O desvario do desvio autoritário é tão agudo, que vemos respeitáveis antropólogos, sociólogos, politólogos, enfim toda a sorte de doutorólogos, defenderem coisas que ninguém em estado de isenção poderia admitir, a não ser sob ameaça de Tarrafal:
que o expoente do contágio viral tem sede nas famílias [sendo no entanto do conhecimento geral que a família média em Portugal é composta por 2,5 pessoas; sendo 23 % dos agregados compostos por celibatários/as; e consistindo 25 % dos restantes em parelhas sem filhos; ou seja, 48 % dos agregados familiares são compostos, no máximo dos máximos, por duas pessoas (não necessariamente casadas ou amancebadas ou dormindo no mesmo quarto, porque os chamados agregados familiares evoluíram bastante desde os tempos do tal senhor que usava botas de elástico e caiu da cadeira); ou seja, fazendo as contas por alto, a maioria da população e das reuniões familiares alargadas, ainda que o perigo de contágio esteja sempre presente, pois claro, não pode matematicamente representar índices de contágio (o famoso R) iguais ou superiores a um, por mais malabarismos que o primeiro-ministro faça com os números; e se, ainda assim, quisermos acreditar nesses malabarismos, então a conclusão lógica seria impedir terminantemente o regresso diário ao lar e hospedar os trabalhadores em tendas individuais à porta do local de trabalho, deixando os filhos entregues aos cuidados da Mocidade Portuguesa];
que o vírus adormece nos transportes públicos, nas fábricas e nos supermercados, não constituindo aí perigo alarmante;
que nas horas de lazer é que o R é o diabo, pois o vírus bebe uns copos e quer logo fornicar toda a gente, sem distinção de género nem pausa para beber água;
que quando as pessoas se encontram nas horas de ócio, é sempre para fazerem festas e bacanais com pelo menos 100 pessoas todas à molhada, incluindo cães, burros e morcegos, e portanto é preciso retirar-lhes coercivamente o ócio e restringi-las ao negócio;
que, se reduzirmos a vida a dois tempos – trabalho e clausura – vamos sentir-nos todos muito mais felizes e seguros;
etc.
Este chorrilho de dislates, passados nove meses de acautelado silêncio, despertou do seu torpor meia dúzia de candidatos a heróis, os tais que não são por «nós». Isto, por sua vez, veio despertar os vendavais da indignação regimental e arregimentada, fazendo soar o grito de alarme: negacionistas!

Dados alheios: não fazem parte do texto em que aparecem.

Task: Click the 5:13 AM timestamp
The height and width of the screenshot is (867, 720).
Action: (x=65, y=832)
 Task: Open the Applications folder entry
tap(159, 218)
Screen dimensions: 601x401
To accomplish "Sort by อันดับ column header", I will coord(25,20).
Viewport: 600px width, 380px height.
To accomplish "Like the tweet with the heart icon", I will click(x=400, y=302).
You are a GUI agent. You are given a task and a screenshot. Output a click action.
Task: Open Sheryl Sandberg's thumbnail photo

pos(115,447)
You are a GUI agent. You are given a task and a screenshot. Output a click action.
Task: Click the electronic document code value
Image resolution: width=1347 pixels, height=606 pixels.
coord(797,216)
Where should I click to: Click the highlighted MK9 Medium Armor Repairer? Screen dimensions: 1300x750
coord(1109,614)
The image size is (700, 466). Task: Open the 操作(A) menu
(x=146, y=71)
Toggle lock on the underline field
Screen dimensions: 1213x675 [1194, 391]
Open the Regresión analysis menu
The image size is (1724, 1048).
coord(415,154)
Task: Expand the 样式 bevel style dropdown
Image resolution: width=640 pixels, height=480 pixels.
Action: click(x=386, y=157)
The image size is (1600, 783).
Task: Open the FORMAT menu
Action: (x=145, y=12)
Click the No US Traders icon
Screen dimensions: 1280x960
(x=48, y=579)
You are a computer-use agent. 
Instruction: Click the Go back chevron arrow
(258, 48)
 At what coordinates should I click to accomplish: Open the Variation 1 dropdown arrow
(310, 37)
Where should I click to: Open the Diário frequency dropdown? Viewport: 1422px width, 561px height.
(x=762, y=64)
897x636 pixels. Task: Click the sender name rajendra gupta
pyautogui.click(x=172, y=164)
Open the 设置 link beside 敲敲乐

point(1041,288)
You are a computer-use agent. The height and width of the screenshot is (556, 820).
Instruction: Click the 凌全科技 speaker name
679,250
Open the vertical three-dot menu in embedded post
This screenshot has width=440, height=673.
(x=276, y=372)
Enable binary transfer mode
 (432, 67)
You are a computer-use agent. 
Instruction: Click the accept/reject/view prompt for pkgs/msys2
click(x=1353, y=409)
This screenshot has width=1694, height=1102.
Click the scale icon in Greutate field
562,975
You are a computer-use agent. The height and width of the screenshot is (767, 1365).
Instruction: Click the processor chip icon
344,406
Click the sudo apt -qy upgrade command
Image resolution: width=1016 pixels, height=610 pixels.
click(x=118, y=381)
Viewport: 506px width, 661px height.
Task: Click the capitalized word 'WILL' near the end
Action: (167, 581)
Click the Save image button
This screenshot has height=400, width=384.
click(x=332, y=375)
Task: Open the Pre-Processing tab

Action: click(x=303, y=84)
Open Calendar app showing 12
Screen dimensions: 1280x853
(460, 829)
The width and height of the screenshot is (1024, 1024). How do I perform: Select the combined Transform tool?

Esta semana a caça macartista ao negacionista encetou hostilidades com um bombo de festa chamado Raquel Varela – que aliás já tem lugar cativo na secção de tímpanos. Levou nas trombas, sofreu chacota, porque ousou dizer que não é por «nós»; e também, vamos lá, porque, como é seu hábito, escreveu uma crónica às três pancadas e com uma ou outra frase de infelicíssimo recorte, mesmo a pedi-las para ser acusada de comer velhinhos à ceia.
Eu, por mim, também não estou com «nós». E digo mais: se é para morrer, antes morrer de covid que morrer de «nós». Seria portanto candidato a perseguição inquisitorial pelos verdugos de serviço nas redes sociais e nos media. Só que, não tendo página de Facebook, não posso ser açoitado em público; não tendo emprego, não mo podem amputar; e permanecendo na clandestinidade desde 25 de novembro de 1975, tornei-me intocável, indeportável e incandidatável a herói.
Posso em compensação, daqui da minha lura secreta, apelar a uma acção cívica sem contraditório possível, estilo greve geral: proponho que todos quantos não sejam por «nós» saiam à rua, à mesma hora e no mesmo dia (com as devidas cautelas, pois claro). Ainda que apenas uma humilde minoria de um décimo da população responda ao apelo, sempre quero ver como lidam as autoridades públicas com um milhão de casos de desobediência civil dispersos no espaço público. Salvo, evidentemente, se esse espaço público se chamar Tianamen.